This is really like an all-bean vegetarian chili and it’s totally delicious.  There’s a ton of spices in the soup that really

kidney bean soup with guacamole topping

make it taste like chili, and the guacamole topping adds a soothing, cool contrast that’s really nice.  I totally loved this dish and it’s super fast to make.  The flavors are a lot more complex than they look and I just can’t say enough how much it’s worth trying.  Plus, I used some leftovers to put into burritos with rice and cheese and they tasted great.  This recipe was adapted by Macheesmo, from Best-Ever Soups and serves (in my opinion) 4.

————

Set of tasks
1. According to the kidney bean soup post, which book was the recipe adapted from?
2. Copy word for word the part of the kidney bean soup post between "kidney bean soup" and "my opinion) 4.", inclusive.
3. Continue the kidney bean soup post from the end of its last sentence.
The records have nothing to do with this work.

Provided records
————

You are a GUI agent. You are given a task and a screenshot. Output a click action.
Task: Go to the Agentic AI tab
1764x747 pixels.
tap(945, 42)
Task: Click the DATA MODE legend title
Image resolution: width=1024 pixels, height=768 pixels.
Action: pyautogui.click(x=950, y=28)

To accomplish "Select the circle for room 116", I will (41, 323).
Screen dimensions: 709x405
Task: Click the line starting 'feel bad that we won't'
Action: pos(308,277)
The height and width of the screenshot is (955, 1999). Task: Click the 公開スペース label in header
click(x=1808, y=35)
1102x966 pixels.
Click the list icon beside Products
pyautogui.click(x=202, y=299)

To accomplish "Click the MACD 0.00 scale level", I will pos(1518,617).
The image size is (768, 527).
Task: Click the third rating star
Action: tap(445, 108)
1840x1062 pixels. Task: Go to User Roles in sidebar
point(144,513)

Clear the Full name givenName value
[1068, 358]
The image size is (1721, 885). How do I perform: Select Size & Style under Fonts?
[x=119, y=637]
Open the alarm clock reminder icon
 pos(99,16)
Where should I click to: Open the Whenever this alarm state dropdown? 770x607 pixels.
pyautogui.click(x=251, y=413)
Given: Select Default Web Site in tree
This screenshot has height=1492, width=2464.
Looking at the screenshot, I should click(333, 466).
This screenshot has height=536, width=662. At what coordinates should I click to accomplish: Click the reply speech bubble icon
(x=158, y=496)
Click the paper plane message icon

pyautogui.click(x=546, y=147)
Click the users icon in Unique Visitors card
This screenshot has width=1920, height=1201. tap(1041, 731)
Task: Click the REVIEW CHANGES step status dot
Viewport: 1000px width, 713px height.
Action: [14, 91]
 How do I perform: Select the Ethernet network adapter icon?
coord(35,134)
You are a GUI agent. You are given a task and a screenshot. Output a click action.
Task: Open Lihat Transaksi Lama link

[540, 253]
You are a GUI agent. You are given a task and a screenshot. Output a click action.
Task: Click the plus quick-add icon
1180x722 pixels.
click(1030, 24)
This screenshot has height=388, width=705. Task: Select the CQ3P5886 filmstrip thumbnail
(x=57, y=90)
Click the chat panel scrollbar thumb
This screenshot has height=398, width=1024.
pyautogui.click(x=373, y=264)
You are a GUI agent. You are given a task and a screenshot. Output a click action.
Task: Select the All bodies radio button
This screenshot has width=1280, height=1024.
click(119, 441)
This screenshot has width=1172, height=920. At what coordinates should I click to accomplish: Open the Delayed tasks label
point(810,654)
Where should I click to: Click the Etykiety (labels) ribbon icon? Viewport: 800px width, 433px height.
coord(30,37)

————

Results in order
1. Best-Ever Soups.

2.
kidney bean soup with guacamole topping

make it taste like chili, and the guacamole topping adds a soothing, cool contrast that’s really nice.  I totally loved this dish and it’s super fast to make.  The flavors are a lot more complex than they look and I just can’t say enough how much it’s worth trying.  Plus, I used some leftovers to put into burritos with rice and cheese and they tasted great.  This recipe was adapted by Macheesmo, from Best-Ever Soups and serves (in my opinion) 4.

3.
Ingredients:

For the soup:

1 T olive or vegetable oil

1 large onion, chopped

2 garlic cloves, chopped

1 jalapeno, cut into small dice

1 T ground cumin

1 T paprika

1/4 t cayenne pepper

1/2 t dried oregano

1 14 ounce can chopped tomatoes

1 T tomato paste

2-14 ounce cans red kidney beans

4 c vegetable stock

Salt and pepper

For the Guacamole Salsa:
2 avocados, diced

1 small red onion, diced

1 jalapeno or Serrano pepper, seeded and chopped fine

1 T fresh cilantro, chopped

Juice from 1 lime

Directions:

Heat oil in a soup pot over medium high heat.  Add onions and saute, stirring occasionally, until softened, about 10 minutes.  Add the jalapeno and garlic and cook for another minute.  Add the cumin, paprika, cayenne and oregano and cook, stirring, for 1 minute.  Turn heat up to high and add the chopped tomatoes and their liquid, tomato paste, beans and stock and stir well to combine.  Taste to adjust for salt and pepper.  Bring the soup up to a simmer the soup, lower the heat to medium low to maintain the simmer, and cook, covered, for about 30 minutes.  Puree soup with an immersion blender to desired chunkiness.  I blended it until it was mostly smooth, but still had some chunks of beans.  You could also puree about 2/3 of the soup in a blender, being careful to let it cool so the blender top won’t pop off.

Meanwhile, combine all the salsa ingredients and set aside.  When the soup is ready, ladle it into bowls and top with some of the salsa.